** Written task **
Please set the records from the line containing "Describe the element" through the line containing "at that location." as a Markdown table with the columns Row and Text, skipping blank lines and leaving out the pictures.

** Recorded information **
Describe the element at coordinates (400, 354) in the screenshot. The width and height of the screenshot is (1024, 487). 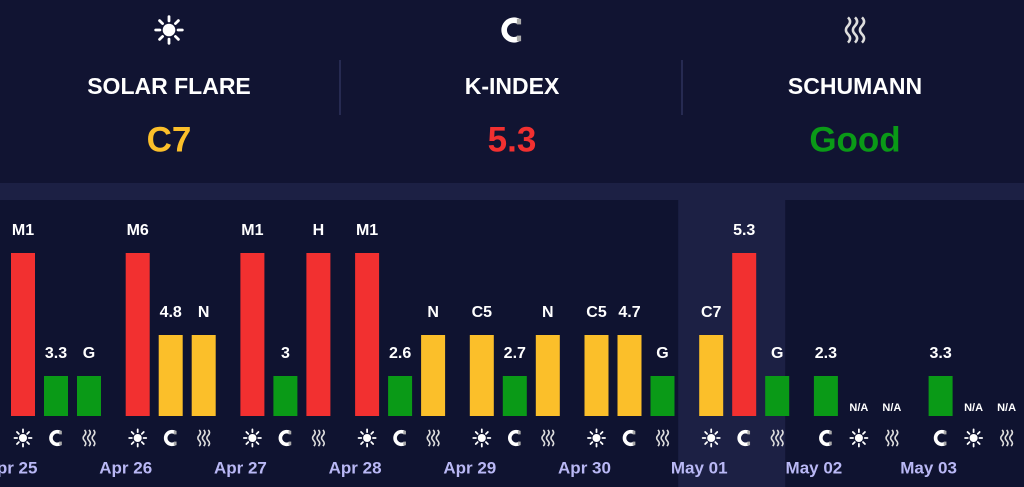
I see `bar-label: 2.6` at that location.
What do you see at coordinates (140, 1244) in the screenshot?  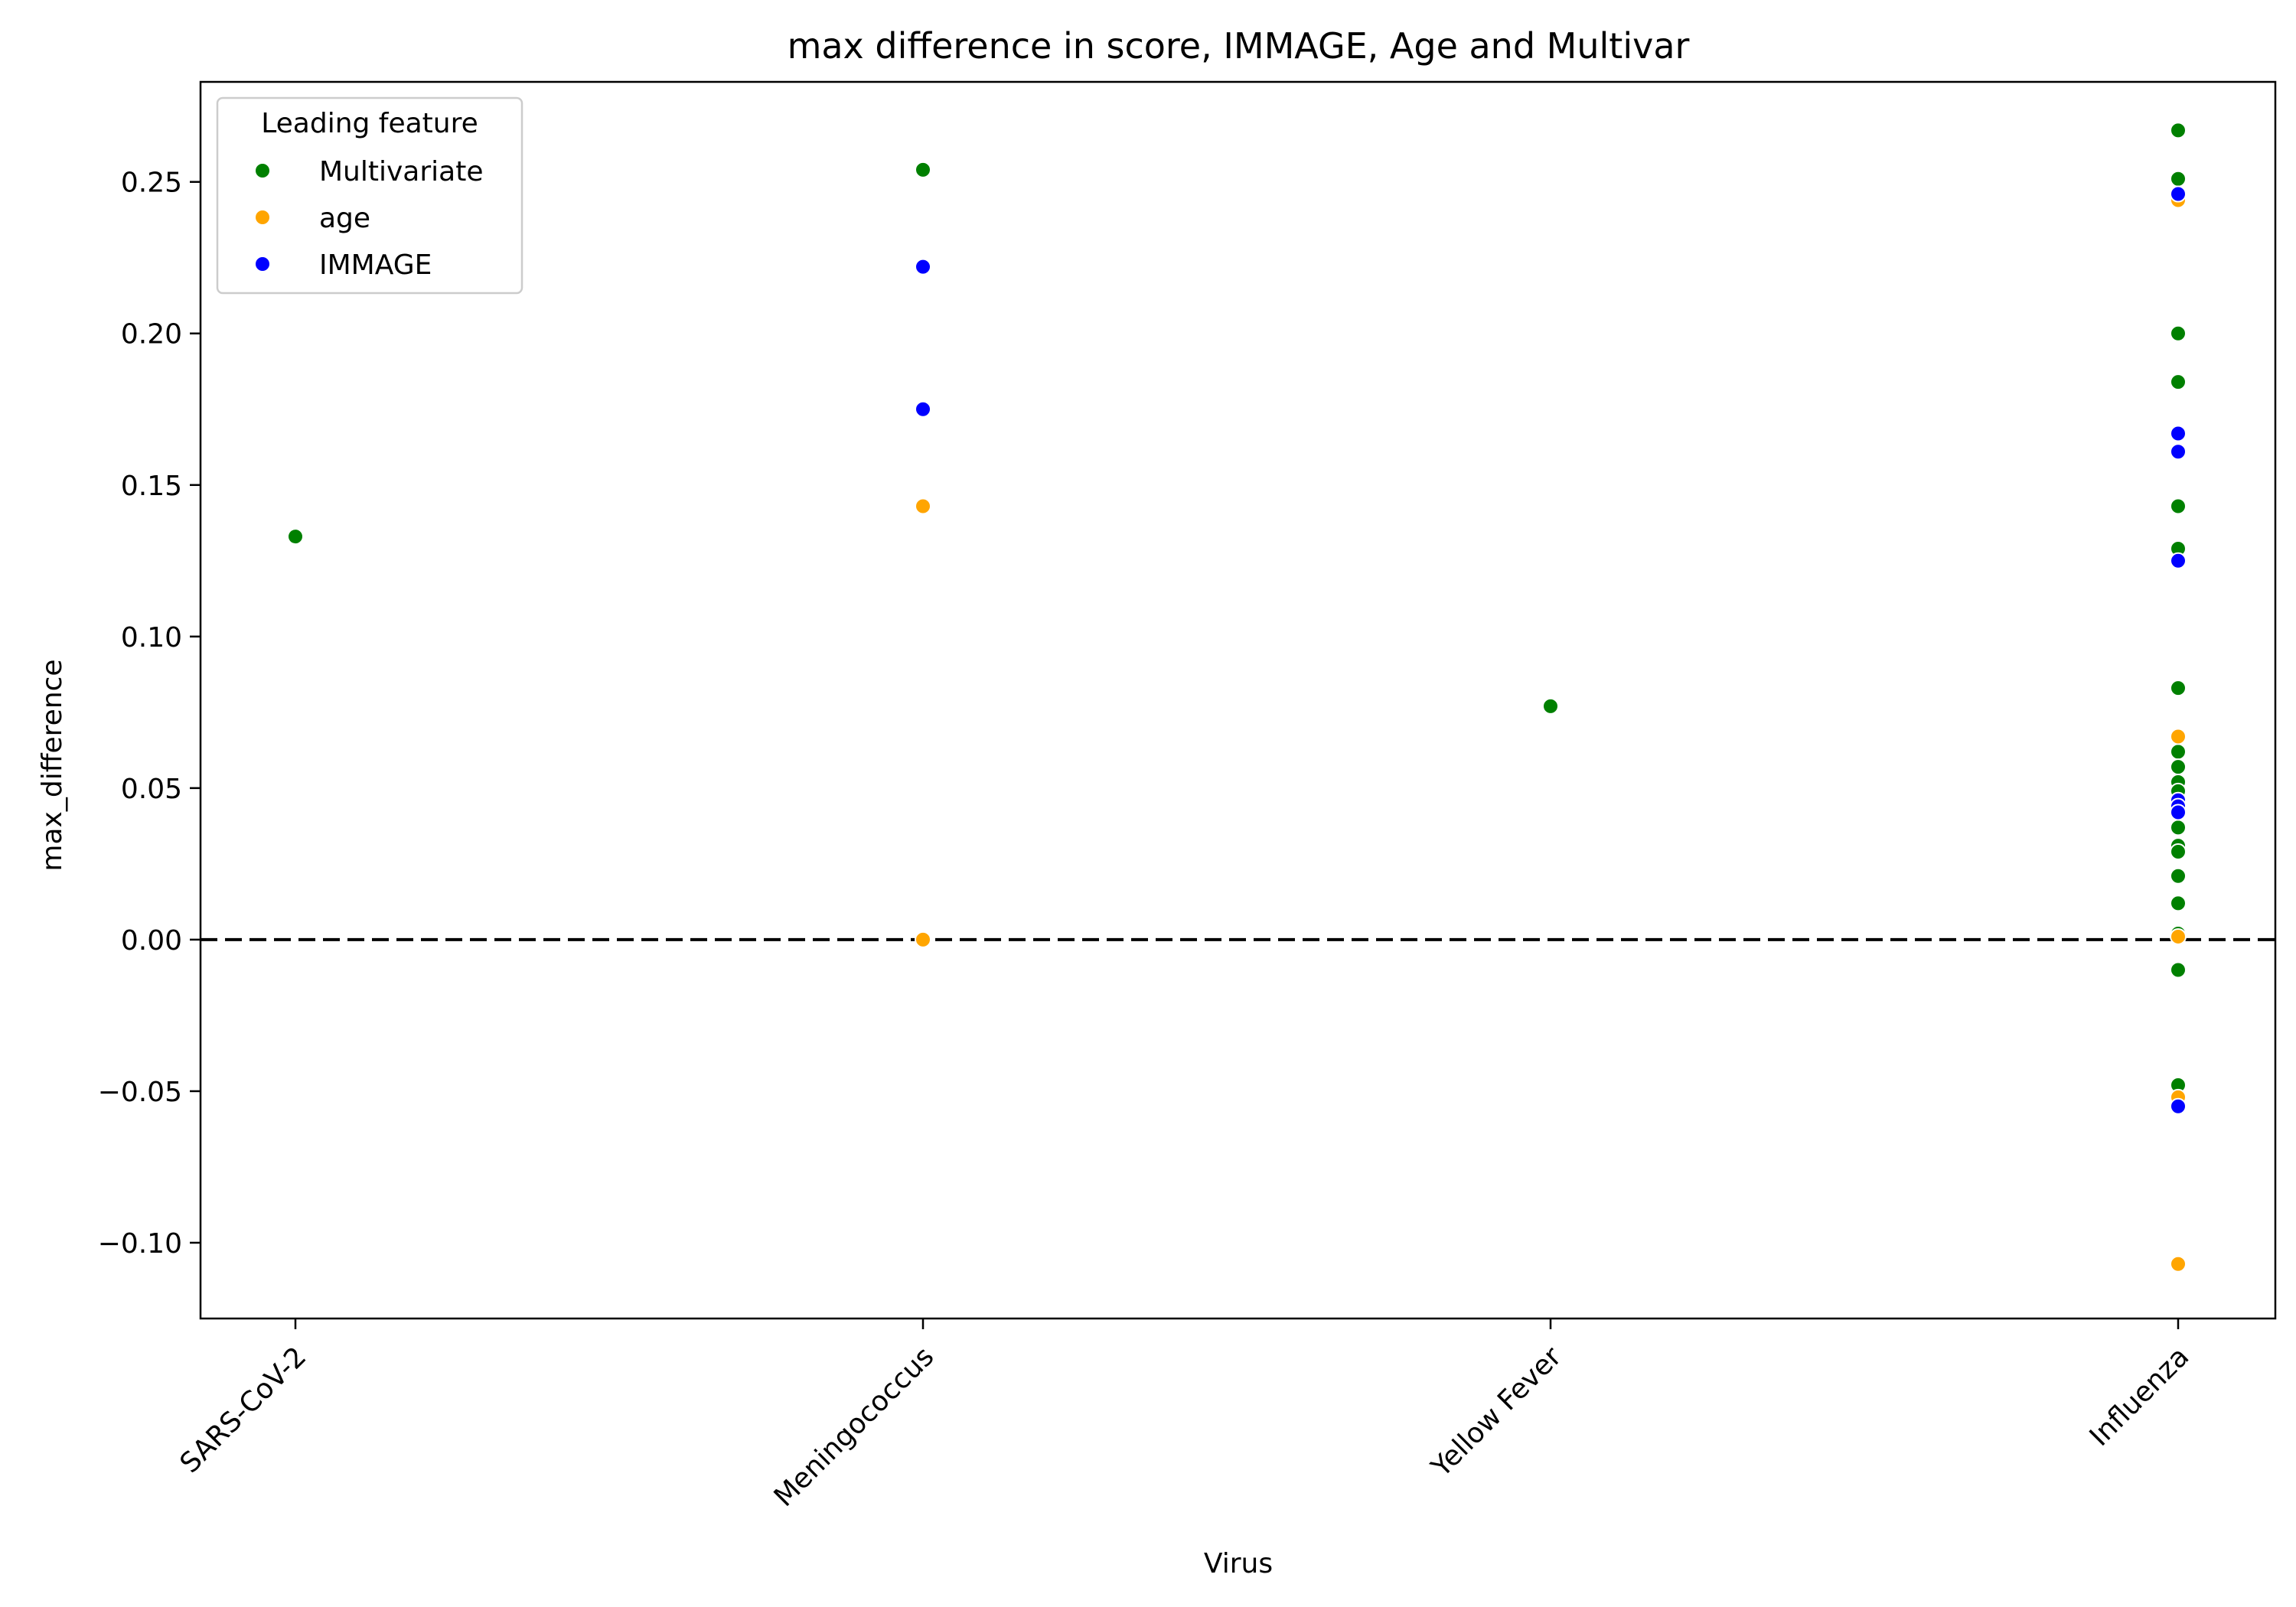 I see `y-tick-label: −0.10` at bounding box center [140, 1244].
...
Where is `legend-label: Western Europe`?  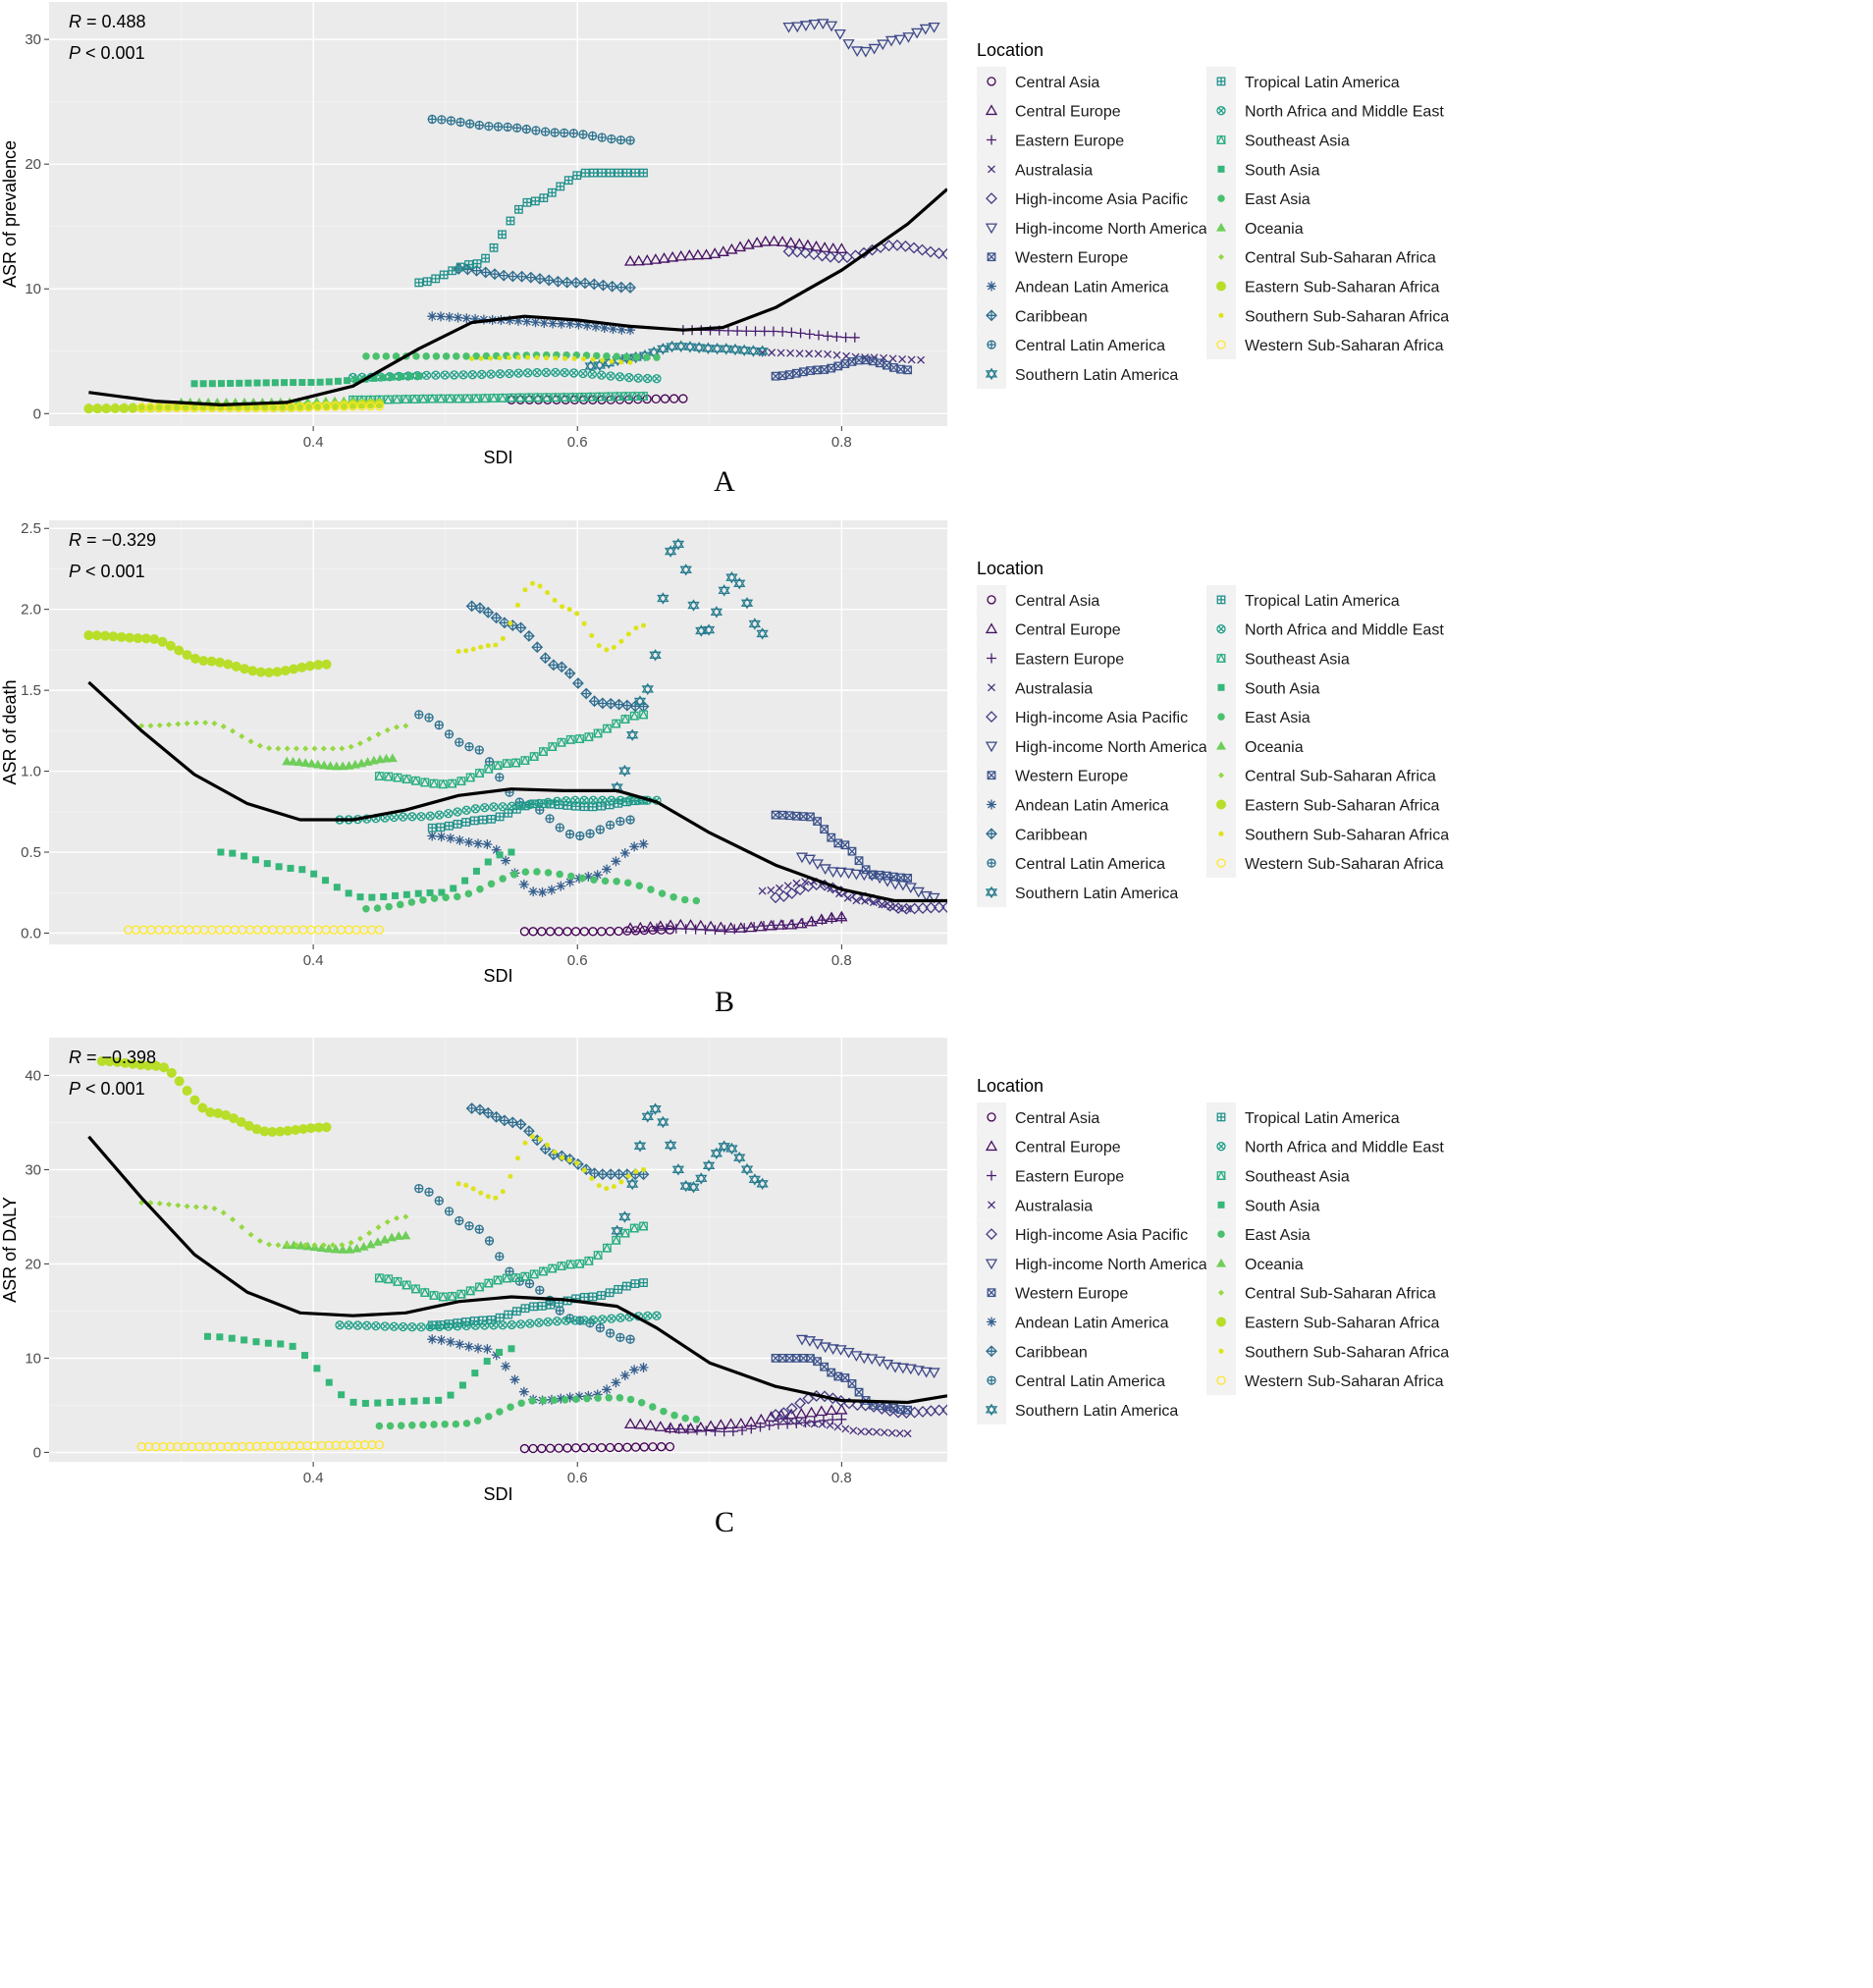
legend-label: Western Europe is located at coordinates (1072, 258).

** Result for this exercise **
| Row | Text |
|---|---|
| 1 | Describe the element at coordinates (400, 354) in the screenshot. The width and height of the screenshot is (1024, 487).  |
| 2 | I see `bar-label: 2.6` at that location. |